本页面可帮助您解决 Google Kubernetes Engine (GKE) 日志记录流水线本身的问题,例如日志未显示在 Cloud Logging 中。如需详细了解如何使用日志排查工作负载和集群问题,请参阅 GKE 问题排查简介。
Cloud Logging 中缺少集群日志
验证项目中是否已启用日志记录
列出已启用的服务:
gcloud services list --enabled --filter="NAME=logging.googleapis.com"
以下输出表明已为项目启用日志记录:
NAME TITLE logging.googleapis.com Cloud Logging API
可选:查看日志查看器中的日志,以确定谁停用了 API 以及何时停用 API:
protoPayload.methodName="google.api.serviceusage.v1.ServiceUsage.DisableService" protoPayload.response.services="logging.googleapis.com"
如果日志记录已停用,请启用日志记录:
gcloud services enable logging.googleapis.com
验证集群上是否已启用日志记录
列出集群:
gcloud container clusters list \ --project=PROJECT_ID \ '--format=value(name,loggingConfig.componentConfig.enableComponents)' \ --sort-by=name | column -t
替换以下内容:
PROJECT_ID
:您的 Google Cloud 项目 ID。
输出内容类似如下:
cluster-1 SYSTEM_COMPONENTS cluster-2 SYSTEM_COMPONENTS;WORKLOADS cluster-3
如果集群的值为空,则停用日志记录。例如,此输出中的
cluster-3
已停用日志记录。如果设置为
NONE
,则启用集群日志记录:gcloud container clusters update CLUSTER_NAME \ --logging=SYSTEM,WORKLOAD \ --location=COMPUTE_LOCATION
替换以下内容:
CLUSTER_NAME
:您的集群的名称。COMPUTE_LOCATION
:集群的 Compute Engine 位置。
验证您已在项目和集群中启用日志记录后,不妨考虑使用 Gemini Cloud Assist 调查服务来深入了解日志并相应解决问题。如需详细了解如何使用 Logs Explorer 以不同方式发起调查,请参阅 Gemini 文档中的使用 Gemini Cloud Assist 调查服务排查问题。

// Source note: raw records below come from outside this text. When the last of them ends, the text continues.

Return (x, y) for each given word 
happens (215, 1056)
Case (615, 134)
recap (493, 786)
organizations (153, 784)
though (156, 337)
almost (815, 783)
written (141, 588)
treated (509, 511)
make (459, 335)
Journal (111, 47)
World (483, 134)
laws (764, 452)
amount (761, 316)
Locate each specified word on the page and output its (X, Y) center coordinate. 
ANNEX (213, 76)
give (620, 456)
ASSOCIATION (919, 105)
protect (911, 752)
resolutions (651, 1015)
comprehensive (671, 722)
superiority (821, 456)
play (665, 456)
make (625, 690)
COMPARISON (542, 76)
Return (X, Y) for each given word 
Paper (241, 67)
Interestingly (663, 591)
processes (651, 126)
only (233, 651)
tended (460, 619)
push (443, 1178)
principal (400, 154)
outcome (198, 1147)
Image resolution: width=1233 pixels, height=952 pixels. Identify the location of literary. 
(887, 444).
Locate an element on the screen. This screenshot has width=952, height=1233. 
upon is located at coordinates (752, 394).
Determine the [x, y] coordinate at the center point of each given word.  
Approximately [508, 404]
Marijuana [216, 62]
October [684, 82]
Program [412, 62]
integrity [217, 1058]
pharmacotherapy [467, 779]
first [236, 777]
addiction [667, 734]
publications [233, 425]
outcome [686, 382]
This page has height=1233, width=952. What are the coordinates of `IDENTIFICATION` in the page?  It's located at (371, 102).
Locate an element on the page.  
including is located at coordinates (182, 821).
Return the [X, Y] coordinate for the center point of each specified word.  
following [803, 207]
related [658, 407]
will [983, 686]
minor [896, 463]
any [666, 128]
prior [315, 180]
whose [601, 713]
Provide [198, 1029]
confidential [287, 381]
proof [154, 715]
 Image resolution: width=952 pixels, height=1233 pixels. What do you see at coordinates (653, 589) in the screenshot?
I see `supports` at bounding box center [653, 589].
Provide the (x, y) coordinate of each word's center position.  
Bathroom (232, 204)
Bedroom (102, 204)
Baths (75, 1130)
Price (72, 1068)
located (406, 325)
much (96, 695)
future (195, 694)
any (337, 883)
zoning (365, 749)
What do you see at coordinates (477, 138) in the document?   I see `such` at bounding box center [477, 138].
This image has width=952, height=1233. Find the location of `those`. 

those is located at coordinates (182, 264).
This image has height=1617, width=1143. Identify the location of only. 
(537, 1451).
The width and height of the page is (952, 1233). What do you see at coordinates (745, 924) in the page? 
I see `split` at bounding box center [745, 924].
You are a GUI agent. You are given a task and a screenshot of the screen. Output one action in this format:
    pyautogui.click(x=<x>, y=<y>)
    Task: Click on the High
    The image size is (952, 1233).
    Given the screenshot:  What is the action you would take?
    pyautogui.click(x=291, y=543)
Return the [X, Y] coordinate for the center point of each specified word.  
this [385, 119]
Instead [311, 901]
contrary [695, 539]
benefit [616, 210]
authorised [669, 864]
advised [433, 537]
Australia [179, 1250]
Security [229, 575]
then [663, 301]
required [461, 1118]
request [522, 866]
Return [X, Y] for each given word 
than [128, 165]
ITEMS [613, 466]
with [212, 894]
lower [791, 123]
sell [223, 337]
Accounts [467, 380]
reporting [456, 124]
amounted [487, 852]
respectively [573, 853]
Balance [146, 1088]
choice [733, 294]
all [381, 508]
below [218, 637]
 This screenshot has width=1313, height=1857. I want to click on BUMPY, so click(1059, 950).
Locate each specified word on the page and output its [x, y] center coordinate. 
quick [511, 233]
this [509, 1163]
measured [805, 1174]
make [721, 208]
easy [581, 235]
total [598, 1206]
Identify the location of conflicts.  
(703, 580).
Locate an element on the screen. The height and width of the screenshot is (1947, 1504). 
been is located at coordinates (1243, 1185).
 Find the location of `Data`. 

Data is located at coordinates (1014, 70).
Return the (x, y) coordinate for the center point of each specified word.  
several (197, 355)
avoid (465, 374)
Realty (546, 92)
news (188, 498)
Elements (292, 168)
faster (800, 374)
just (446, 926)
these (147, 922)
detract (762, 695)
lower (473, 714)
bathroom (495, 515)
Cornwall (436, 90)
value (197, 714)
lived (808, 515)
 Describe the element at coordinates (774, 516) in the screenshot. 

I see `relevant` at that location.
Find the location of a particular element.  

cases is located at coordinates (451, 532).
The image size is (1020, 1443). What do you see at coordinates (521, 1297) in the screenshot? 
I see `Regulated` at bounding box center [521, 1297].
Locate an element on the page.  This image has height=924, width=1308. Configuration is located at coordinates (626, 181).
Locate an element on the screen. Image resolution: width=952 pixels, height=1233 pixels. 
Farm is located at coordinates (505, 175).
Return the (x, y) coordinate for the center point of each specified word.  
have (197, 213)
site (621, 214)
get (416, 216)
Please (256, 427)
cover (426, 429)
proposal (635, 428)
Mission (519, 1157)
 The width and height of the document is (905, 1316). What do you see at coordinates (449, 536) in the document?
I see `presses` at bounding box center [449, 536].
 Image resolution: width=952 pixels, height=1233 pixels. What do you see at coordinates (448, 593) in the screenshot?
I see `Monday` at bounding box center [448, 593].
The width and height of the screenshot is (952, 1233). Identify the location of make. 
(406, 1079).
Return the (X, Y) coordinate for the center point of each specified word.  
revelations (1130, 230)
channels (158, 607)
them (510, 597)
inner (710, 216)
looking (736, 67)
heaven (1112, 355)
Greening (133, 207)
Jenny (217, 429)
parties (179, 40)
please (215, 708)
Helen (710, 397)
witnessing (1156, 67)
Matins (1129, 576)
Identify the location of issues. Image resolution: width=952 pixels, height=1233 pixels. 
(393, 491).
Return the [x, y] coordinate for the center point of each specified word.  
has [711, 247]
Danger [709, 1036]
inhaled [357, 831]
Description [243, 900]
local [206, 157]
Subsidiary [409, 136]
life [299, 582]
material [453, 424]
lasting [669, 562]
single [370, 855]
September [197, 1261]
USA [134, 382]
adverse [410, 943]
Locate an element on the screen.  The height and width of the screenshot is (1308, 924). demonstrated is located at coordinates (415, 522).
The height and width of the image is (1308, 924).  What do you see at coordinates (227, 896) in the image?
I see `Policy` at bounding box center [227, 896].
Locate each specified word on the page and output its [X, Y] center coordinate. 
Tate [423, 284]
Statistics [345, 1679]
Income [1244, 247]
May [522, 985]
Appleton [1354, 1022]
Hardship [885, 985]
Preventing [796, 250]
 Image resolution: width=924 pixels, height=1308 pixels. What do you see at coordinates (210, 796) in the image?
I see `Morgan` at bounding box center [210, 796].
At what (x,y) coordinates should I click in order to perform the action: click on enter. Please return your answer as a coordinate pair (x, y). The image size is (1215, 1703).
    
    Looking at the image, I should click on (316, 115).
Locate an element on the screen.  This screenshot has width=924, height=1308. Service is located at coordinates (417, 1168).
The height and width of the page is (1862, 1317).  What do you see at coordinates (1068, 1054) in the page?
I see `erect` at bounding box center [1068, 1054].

验证节点池中的节点是否具有 Cloud Logging 访问权限范围
节点需要以下范围之一才能将日志写入 Cloud Logging:
https://www.googleapis.com/auth/logging.write
https://www.googleapis.com/auth/cloud-platform
https://www.googleapis.com/auth/logging.admin
检查为集群中的每个节点池配置的范围:
gcloud container node-pools list --cluster=CLUSTER_NAME \ --format="table(name,config.oauthScopes)" \ --location COMPUTE_LOCATION
替换以下内容:
CLUSTER_NAME
:您的集群的名称。COMPUTE_LOCATION
:集群的 Compute Engine 位置。
将工作负载从旧节点池迁移到新创建的节点池,并监控进度。
创建具有正确日志记录范围的新节点池:
gcloud container node-pools create NODE_POOL_NAME \ --cluster=CLUSTER_NAME \ --location=COMPUTE_LOCATION \ --scopes="gke-default"
替换以下内容:
CLUSTER_NAME
:您的集群的名称。COMPUTE_LOCATION
:集群的 Compute Engine 位置。
识别节点服务账号缺少关键权限的集群
如需识别节点服务账号缺少关键权限的集群,请使用 NODE_SA_MISSING_PERMISSIONS
Recommender 子类型的 GKE 建议:
- 使用 Google Cloud 控制台。 前往 Kubernetes 集群页面。在特定集群的通知列中,查看授予关键权限建议。
使用 gcloud CLI,或者通过指定
NODE_SA_MISSING_PERMISSIONS
Recommender 子类型使用 Recommender API。如需查询此建议,请运行以下命令:
gcloud recommender recommendations list \ --recommender=google.container.DiagnosisRecommender \ --location LOCATION \ --project PROJECT_ID \ --format yaml \ --filter="recommenderSubtype:NODE_SA_MISSING_PERMISSIONS"
如需实施此建议,请向节点的服务账号授予 roles/container.defaultNodeServiceAccount
角色。
您可以运行一个脚本,在项目 Standard 集群和 Autopilot 集群的节点池中搜索任何不具备 GKE 所需权限的节点服务账号。此脚本使用 gcloud CLI 和 jq
实用程序。如需查看脚本,请展开以下部分:
查看脚本
#!/bin/bash
# Set your project ID
project_id=PROJECT_ID
project_number=$(gcloud projects describe "$project_id" --format="value(projectNumber)")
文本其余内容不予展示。